Филипп Филиппович, откинувшись, позвонил, и в вишневой портьере появилась Зина. Псу достался бледный и толстый кусок осетрины, которая ему не понравилась, а непосредственно за этим ломоть окровавленного ростбифа. Слопав его, пес вдруг почувствовал, что он хочет спать и больше не может видеть никакой еды. «Странное ощущение, — думал он, захлопывая отяжелевшие веки, — глаза бы мои не смотрели ни на какую пищу. А курить после обеда — это глупость».
Столовая наполнилась неприятным синим дымом. Пес дремал, уложив голову на передние лапы.
— Сен-Жюльен — приличное вино, — сквозь сон слышал пес, — но только ведь теперь же его нету.
Глухой, смягченный потолками и коврами, хорал донесся откуда-то сверху и сбоку.
Филипп Филиппович позвонил, и пришла Зина.
— Зинуша, что это такое значит?
— Опять общее собрание сделали, Филипп Филиппович, — ответила Зина.

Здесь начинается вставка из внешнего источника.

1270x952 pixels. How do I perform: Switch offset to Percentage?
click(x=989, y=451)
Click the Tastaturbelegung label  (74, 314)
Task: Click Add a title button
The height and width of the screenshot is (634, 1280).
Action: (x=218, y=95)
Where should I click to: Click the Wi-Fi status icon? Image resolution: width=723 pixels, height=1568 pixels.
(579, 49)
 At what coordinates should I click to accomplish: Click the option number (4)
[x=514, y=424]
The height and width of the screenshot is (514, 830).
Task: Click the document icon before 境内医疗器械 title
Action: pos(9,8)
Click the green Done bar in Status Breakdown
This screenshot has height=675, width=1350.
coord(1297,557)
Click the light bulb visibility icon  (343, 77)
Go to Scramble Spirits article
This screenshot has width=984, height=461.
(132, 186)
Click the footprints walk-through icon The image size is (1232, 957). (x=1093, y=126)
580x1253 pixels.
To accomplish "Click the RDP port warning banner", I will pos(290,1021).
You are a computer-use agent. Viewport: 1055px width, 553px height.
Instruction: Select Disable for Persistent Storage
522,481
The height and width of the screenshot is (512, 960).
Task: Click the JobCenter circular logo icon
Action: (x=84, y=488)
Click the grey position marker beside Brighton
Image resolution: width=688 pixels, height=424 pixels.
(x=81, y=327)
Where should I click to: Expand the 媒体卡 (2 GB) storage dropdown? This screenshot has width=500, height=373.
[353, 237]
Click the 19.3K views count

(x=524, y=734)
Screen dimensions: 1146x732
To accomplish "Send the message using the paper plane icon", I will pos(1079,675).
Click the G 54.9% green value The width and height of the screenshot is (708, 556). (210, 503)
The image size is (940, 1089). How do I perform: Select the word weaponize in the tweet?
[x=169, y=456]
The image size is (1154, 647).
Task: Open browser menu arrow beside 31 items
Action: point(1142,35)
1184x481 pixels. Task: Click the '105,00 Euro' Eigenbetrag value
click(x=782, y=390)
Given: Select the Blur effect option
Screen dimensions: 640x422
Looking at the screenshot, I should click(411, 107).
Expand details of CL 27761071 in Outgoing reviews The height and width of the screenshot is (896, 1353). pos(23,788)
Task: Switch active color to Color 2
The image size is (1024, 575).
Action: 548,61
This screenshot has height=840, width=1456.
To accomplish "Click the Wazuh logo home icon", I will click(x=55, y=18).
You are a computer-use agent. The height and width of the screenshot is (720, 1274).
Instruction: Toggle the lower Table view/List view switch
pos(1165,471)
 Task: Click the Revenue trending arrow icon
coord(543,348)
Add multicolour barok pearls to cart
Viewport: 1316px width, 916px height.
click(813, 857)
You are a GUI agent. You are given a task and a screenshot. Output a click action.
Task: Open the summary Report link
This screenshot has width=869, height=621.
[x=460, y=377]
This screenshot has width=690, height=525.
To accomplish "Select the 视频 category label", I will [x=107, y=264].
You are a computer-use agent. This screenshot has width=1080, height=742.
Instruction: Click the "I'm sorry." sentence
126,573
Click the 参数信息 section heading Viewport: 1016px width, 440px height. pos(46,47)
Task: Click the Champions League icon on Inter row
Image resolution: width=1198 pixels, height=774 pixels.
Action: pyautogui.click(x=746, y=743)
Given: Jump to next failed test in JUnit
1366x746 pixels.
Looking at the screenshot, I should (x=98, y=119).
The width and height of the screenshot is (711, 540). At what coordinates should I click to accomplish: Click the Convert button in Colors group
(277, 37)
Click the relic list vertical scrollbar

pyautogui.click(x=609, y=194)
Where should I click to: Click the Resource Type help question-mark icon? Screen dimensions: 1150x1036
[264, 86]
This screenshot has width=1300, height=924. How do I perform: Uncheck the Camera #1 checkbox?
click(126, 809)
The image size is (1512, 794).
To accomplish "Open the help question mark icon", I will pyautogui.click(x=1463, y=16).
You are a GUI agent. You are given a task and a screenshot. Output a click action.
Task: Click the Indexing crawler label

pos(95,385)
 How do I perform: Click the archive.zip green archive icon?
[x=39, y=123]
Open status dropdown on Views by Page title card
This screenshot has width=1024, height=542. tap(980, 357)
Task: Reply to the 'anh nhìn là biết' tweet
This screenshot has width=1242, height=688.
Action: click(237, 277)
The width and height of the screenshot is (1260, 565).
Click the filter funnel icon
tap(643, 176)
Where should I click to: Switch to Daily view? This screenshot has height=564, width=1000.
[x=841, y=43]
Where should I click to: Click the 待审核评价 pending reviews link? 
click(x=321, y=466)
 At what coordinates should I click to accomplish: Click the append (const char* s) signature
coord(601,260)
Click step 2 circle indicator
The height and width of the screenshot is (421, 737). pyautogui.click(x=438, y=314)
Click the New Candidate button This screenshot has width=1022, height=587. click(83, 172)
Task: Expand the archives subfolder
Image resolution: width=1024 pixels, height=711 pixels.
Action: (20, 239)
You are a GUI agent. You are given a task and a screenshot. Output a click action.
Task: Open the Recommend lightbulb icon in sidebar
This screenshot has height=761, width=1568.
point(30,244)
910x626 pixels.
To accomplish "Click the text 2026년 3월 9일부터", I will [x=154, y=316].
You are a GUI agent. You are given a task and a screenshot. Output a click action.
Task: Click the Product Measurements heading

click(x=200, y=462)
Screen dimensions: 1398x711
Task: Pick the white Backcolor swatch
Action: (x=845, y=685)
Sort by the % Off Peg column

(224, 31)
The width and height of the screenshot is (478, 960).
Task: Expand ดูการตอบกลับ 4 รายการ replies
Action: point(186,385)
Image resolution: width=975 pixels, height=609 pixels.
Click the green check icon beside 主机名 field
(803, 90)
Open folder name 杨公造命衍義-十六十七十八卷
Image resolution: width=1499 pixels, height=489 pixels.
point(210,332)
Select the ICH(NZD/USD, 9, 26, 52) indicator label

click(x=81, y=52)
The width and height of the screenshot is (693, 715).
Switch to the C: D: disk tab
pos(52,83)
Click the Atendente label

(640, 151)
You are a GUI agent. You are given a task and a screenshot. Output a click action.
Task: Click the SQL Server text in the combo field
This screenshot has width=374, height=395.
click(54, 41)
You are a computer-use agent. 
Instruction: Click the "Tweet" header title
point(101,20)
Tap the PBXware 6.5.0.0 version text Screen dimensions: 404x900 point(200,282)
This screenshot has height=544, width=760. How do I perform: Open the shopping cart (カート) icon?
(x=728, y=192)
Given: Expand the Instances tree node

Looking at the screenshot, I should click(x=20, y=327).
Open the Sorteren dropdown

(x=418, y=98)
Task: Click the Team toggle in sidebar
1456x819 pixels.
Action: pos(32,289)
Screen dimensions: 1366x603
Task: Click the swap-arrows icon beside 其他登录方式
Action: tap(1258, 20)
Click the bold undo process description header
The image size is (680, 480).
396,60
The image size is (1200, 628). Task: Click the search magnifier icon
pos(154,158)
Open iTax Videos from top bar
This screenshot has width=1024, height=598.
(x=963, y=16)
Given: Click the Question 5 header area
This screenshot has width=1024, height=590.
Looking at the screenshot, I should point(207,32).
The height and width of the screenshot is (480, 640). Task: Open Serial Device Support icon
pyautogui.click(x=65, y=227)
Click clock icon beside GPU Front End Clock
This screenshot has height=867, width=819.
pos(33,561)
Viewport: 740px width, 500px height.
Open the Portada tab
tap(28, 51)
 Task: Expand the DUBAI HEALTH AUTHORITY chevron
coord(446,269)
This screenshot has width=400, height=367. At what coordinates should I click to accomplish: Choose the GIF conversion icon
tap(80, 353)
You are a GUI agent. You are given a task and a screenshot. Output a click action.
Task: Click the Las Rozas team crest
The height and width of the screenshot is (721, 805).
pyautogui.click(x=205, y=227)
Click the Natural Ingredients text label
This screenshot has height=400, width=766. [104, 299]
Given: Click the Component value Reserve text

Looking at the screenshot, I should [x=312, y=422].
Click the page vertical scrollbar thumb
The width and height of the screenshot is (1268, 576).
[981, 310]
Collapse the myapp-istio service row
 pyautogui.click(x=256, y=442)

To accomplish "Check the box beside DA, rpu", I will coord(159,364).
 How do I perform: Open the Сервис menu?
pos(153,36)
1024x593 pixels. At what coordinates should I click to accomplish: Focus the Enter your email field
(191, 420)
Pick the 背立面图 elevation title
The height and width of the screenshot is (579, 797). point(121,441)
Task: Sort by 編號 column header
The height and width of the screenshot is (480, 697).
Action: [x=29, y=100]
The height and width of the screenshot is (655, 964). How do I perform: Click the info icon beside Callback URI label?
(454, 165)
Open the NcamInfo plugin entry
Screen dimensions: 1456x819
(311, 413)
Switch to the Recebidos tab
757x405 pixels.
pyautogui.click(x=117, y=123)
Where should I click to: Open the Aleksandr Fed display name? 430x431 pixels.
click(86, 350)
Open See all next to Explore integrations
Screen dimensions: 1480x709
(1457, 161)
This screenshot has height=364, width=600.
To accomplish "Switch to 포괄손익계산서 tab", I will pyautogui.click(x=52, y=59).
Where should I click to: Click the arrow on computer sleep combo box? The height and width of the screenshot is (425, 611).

— Опять! — горестно воскликнул Филипп Филиппович. — Ну, теперь, стало быть, пошло, пропал Калабуховский дом. Придется уезжать, но куда — спрашивается. Все будет как по маслу. Вначале каждый вечер пение, затем в сортирах замерзнут трубы, потом лопнет котел в паровом отоплении и так далее. Крышка Калабухову.
— Убивается Филипп Филиппович, — заметила, улыбаясь, Зина и унесла груду тарелок.
— Да ведь как не убиваться?! — возопил Филипп Филиппович. — Ведь это какой дом был — вы поймите!
— Вы слишком мрачно смотрите на вещи, Филипп Филиппович, — возразил красавец тяпнутый, — они теперь резко изменились.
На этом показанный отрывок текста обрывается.